Characterization of Neuronal Gene Regulatory Elements Associated with Epilepsy
Location(s): United States
Epilepsy is one of the most common neurological disorders. It is a complex and heterogeneous disease which makes it difficult to precisely diagnose and provide effective treatment. A major and underexplored cause of complex disorders such as epilepsy could be mutations in gene regulatory elements. For example, disruption of these elements and subsequently the gene regulatory networks that are involved in brain development can lead to epilepsy subtypes such as infantile spasms (IS). However, the regulatory elements of brain expressed genes involved in IS are unknown. Using chromatin immunoprecipitation followed by deep sequencing (ChIP- Seq) with active enhancer chromatin marks (H3K4me, H3K27ac, p300), we will identify potential enhancers in the mouse embryonic day 16.5 (E16.5) developing forebrain. In order to determine which genes physically interact with these potential enhancers, we will carry out chromatin interaction analysis followed by paired-end tag sequencing (ChIA-PET) on E16. 5 mouse forebrains. Candidate enhancers of genes associated with IS will be tested for forebrain enhancer expression using zebrafish and mouse transgenic enhancer assays.

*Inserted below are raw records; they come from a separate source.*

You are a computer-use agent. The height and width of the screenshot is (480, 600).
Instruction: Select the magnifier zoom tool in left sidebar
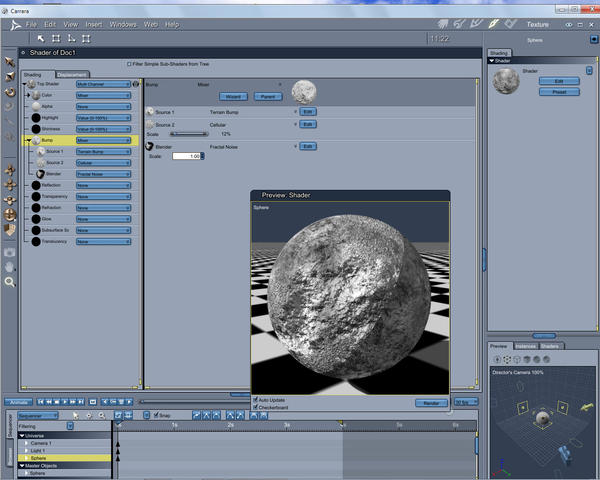pos(10,282)
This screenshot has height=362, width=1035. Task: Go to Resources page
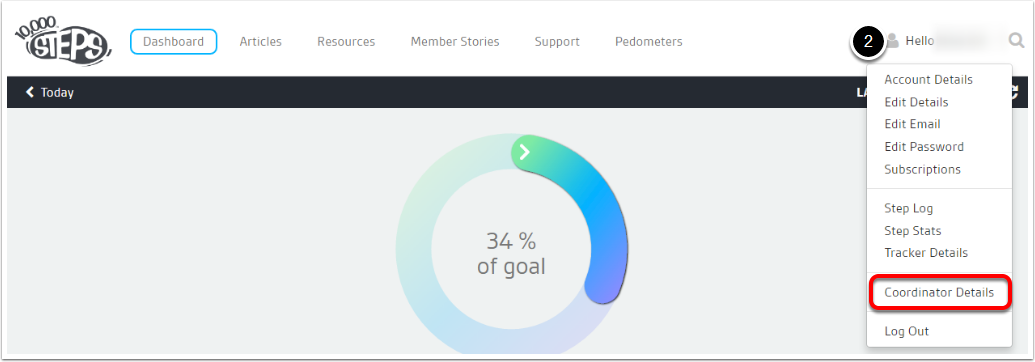[x=346, y=42]
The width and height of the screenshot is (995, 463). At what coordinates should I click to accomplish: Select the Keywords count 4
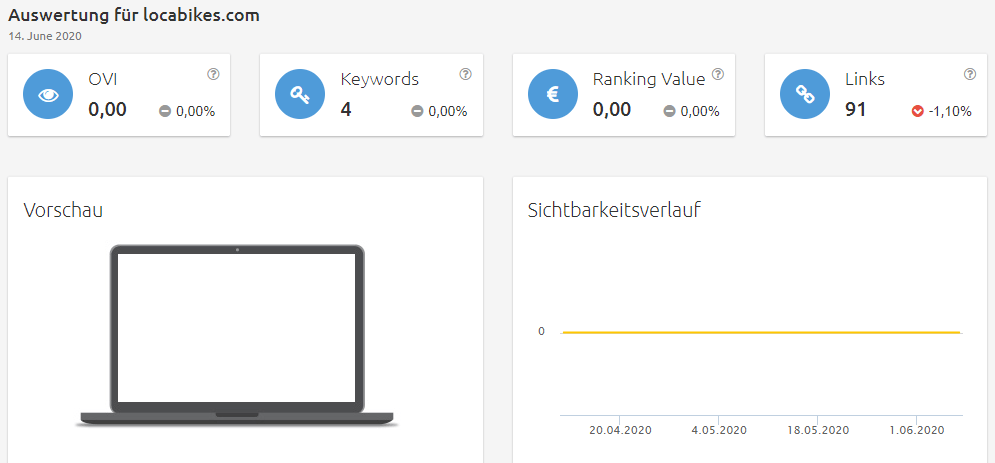346,110
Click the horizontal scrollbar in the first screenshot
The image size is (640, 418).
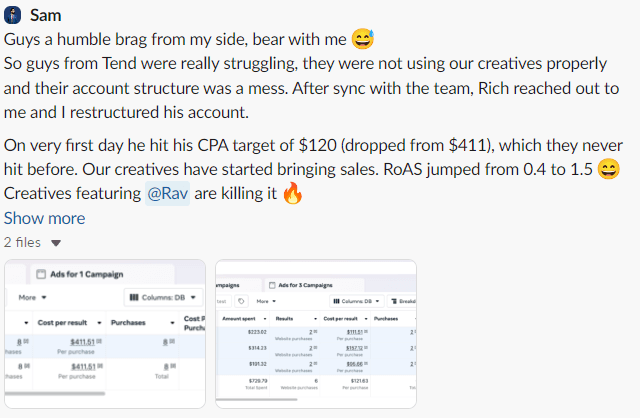(55, 394)
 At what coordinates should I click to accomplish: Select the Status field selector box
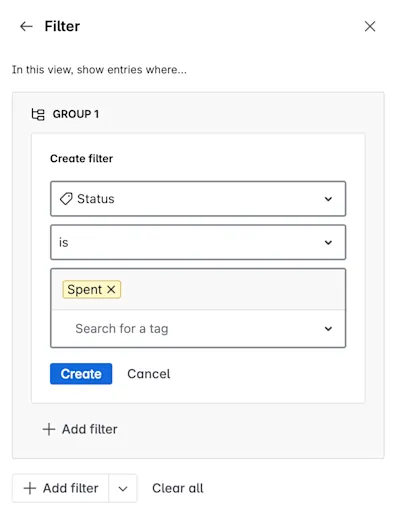tap(198, 199)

IS patients from two different cohorts will be screened for coding and copy number variant (CNV) mutations. Potential forebrain enhancers that are found within IS-associated CNVs will be assayed for their enhancer activity in mice. IS, a patient without IS-associated CNVs and coding mutations will be screened for mutations in our characterized enhancers? Potential causative enhancer mutations will be functionally assessed for their enhancer expression in mice compared to the wild type allele and for differential binding affinity to transcription factors. Combined, these results will generate a regulatory landscape of the developing mouse forebrain, identify and functionally characterize potential IS-associated gene regulatory elements; screens IS patients for mutations in these elements and provide novel functional noncoding DNA sequences for the genetic diagnosis of epilepsy. In addition, this study will serve as a model for the functional characterization of gene regulatory elements involved in other complex human diseases.